Shortly after Ingold and Hamilton returned to Badin Lake, a fight started between the defendant Harvell and one of the men in the group at the other picnic table. Harvell was cut on the leg with a knife during the fight. Another man from the other group approached Hamilton and hit him in the face. These events lasted approximately one minute and ended when the men in the other group drove away in their vehicles.

Hamilton saw the defendants Harvell and Ingold walking in the direction that the other men had gone. Harvell was carrying a shotgun, and Ingold was carrying a wooden post. Hamilton got into his truck and picked up Harvell and Ingold. Hamilton had driven around the "pier area" several times when Harvell ordered him to stop. Harvell and Ingold got out of the truck and walked toward a group of people in the "pier area." Harvell was still carrying the shotgun. Ingold no longer had the wooden post but was carrying a steel pipe. Harvell passed a security guard, Mary Smith, who tried to stop him from going to the lake, telling him that she had called the sheriff. In response, the defendant Harvell stated, "I don't give a damn who's coming. The bitch started it and I'm going to finish it." Approaching the group in the "pier area," Harvell aimed the shotgun at Dena Durham, but her boyfriend, Dean Russell, pushed her aside. Harvell then fired the shotgun, literally blowing off the top of Dean Russell's head and killing him. Harvell fired two more shots, but no one else was hit. When Harvell shot Dean Russell, the defendant Ingold was standing close behind Harvell and holding the steel pipe in a raised position.
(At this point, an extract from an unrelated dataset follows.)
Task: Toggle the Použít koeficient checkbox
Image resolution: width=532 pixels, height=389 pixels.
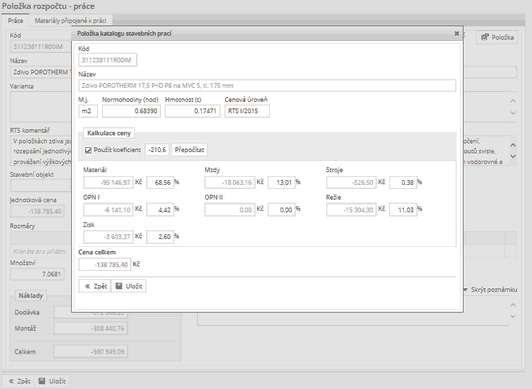Action: 88,150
Following the killing, Harvell and Ingold jumped back into Hamilton's truck and went to Tony Laton's home where they were subsequently arrested.
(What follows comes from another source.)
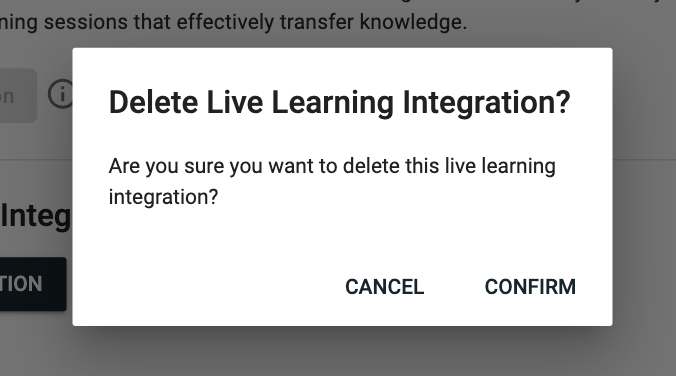This screenshot has width=676, height=376.
Task: Click the dark button ending in TION
Action: [x=33, y=284]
Other evidence introduced at trial is discussed at other points in this opinion where pertinent to the issues raised by the defendants.

APPEAL OF THE DEFENDANT BARRY MICHAEL HARVELL

By an assignment of error, the defendant Harvell contends that the trial court erred by admitting the improper opinion testimony of the security guard, Mary Smith. Smith testified that Harvell "said something else to me that indicated to me that he was planning to shoot a woman." However, when Smith was asked what the defendant had said to her in this regard, she answered, "I don't remember what he said." The defendant contends that the admission of Smith's opinion testimony violated Rule 701 of the North Carolina Rules of Evidence which provides, in pertinent part, that opinion testimony of a lay witness or testimony as to an inference by a lay witness is allowed where the witness's opinion or inference is "rationally based on the perception of the witness and helpful to a clear understanding of his testimony or the determination of a fact in issue." N.C.G.S. § 8C-1, Rule 701 (1988). Assuming arguendo that the admission of this part of Smith's testimony violated Rule 701, we conclude that the error was harmless.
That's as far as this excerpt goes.